Da Omero alla moto Guzzi

Rosita Copioli, Le figlie di Gailani e mia madre, Franco Maria Ricci, pp. 136, euro 30,00 stampa

Rosita Copioli invia dalla sua Rimini segreta e fantastica un libro in versi, un poema definito dalla prosa con tutte le sue possibilità epiche e narrative. Esiste un diario archeologico e storico di questa città adriatica, al tempo della Seconda guerra mondiale zona di prigionieri militari e civili, di campi femminili che raccoglievano simpatizzanti dei regimi e pregiudicate. La Rimini strategica per posizione, per l’aeroporto, per le colonie e le ville, è la materia petrosa e tessuta di anime che giunge a noi da poche lettere materne ritrovate in un cassetto e alcune fotografie sopravvissute al tempo. La storia complessa di Rashîd ’Alî al-Gaylânî, ex primo ministro del regno dell’Iraq, intrecciata ai plenipotenziari tedeschi e italiani. E, dopo la resa della Germania, le testimonianze dal campo di concentramento femminile allestito dagli alleati a Riccione, dove erano trattenute figlie e famiglia di Gaylanî.

Da questa storia poco conosciuta, e di certo misteriosa, anche per Rosita Copioli che ha faticato non poco per ricostruirne almeno alcune tracce, giungono le onde di un libro che veleggia dentro fatti e accadimenti spesso impenetrabili. Con minuzia attenta alla vastità dell’argomento, e al corredo privato di una famiglia, la poetessa raccoglie il credito delle Muse verso la sua poesia (da Splendida lumina solis, 1979, a oggi). Il passato ha avuto bisogno di una poetessa come Copioli, perché i fatti storici si accordassero con i profumi mediterranei, con la lezione leopardiana sulla natura e sul posto degli uomini alle prese con avvenimenti tellurici (Vesuvio, vulcani, terremoti e scambi climatici) e diatribe fra gli dèi.

Nei versi di Le figlie di Gailani e mia madre sono stanziali le famiglie vegetali e le nuances diversissime dei fiori, gli alberi ombrosi sui tetti delle ville avite, le enfasi terribili del Novecento, le stoffe domestiche e nobiliari, le moto Guzzi e le barchette davanti alla battigia, la ferrovia che sega la costa, la rugiadosa prosodia di Whitman, fino ai personaggi storici e maledetti dai nomi fin troppo noti. Sono molte le case davanti al mare rievocate, e le materie organiche che soltanto un altro poeta, su diversa Riviera, ha saputo cantare per numerosi decenni: Giuseppe Conte. Il racconto, in entrambi i poeti, s’infuoca di numerosi momenti epici, e di tempi lontani che hanno la vastità acquatica ancora oggi resistente (non senza sconfitte cocenti) alla congiuntura epocale. La modernità è trauma per i due poeti, almeno quanto hanno grande corpo ondoso i versi scritti su due differenti mari. Adriatico e Tirreno hanno le stesse discendenze divine, o per prossimità alla Grecia, o per distanze colmate da viaggi veliformi. Sono custodi delle Terre del mito.

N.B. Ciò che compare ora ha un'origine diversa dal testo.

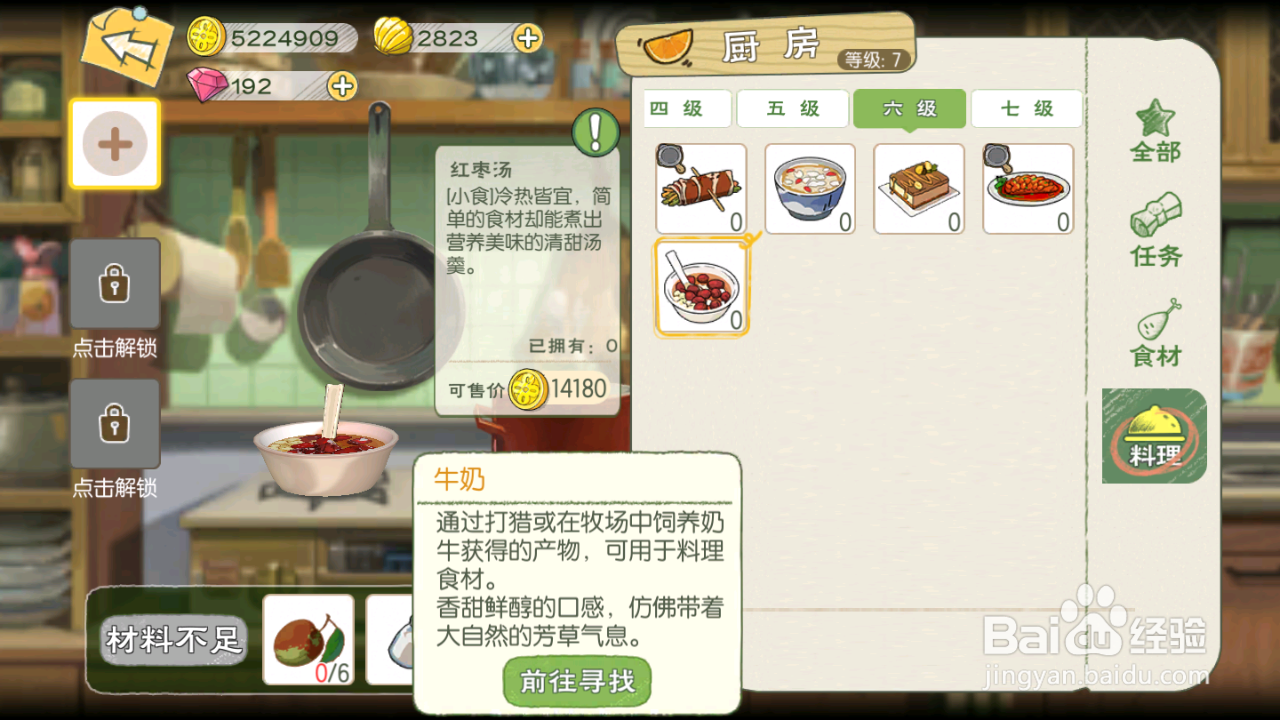Select the 任务 category icon

tap(1156, 230)
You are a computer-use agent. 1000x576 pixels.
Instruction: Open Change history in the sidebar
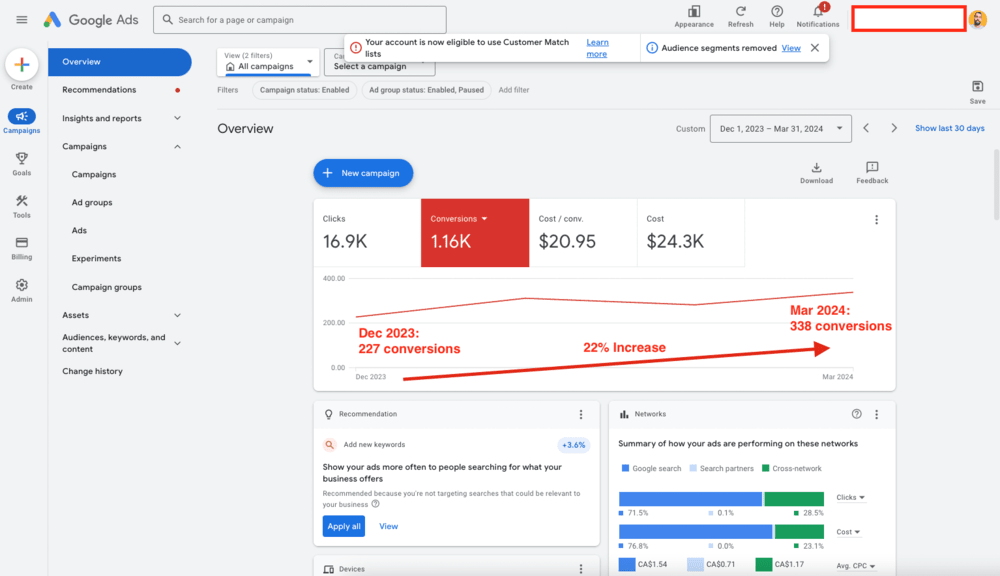(x=92, y=371)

I destini interrotti, anche quelli spezzati, sono il principio di questo libro che si satura di nomi e cose, in una foresta che Copioli osserva e descrive mai dimenticando la storia ormai antica, di guerre e prigionie e di grandi vicende familiari. Pietro Citati nel suo Prologo non dimentica di sottolineare la solidità degli intrecci nelle opere della poetessa, e di come l’assolutamente moderno emerga dalla tenuta dei singoli poemi. E di come nulla spaventi Copioli man mano che lo scavo nelle profondità avanza. Nessuna carta venuta dal passato potrà mai, in opere come questa, lisare e stracciare la vastità della memoria. Tutto ciò che è vicinissimo, per antichi statuti, rimane tale e rimbalza sui bordi spumosi rilasciati da Omero tre millenni fa.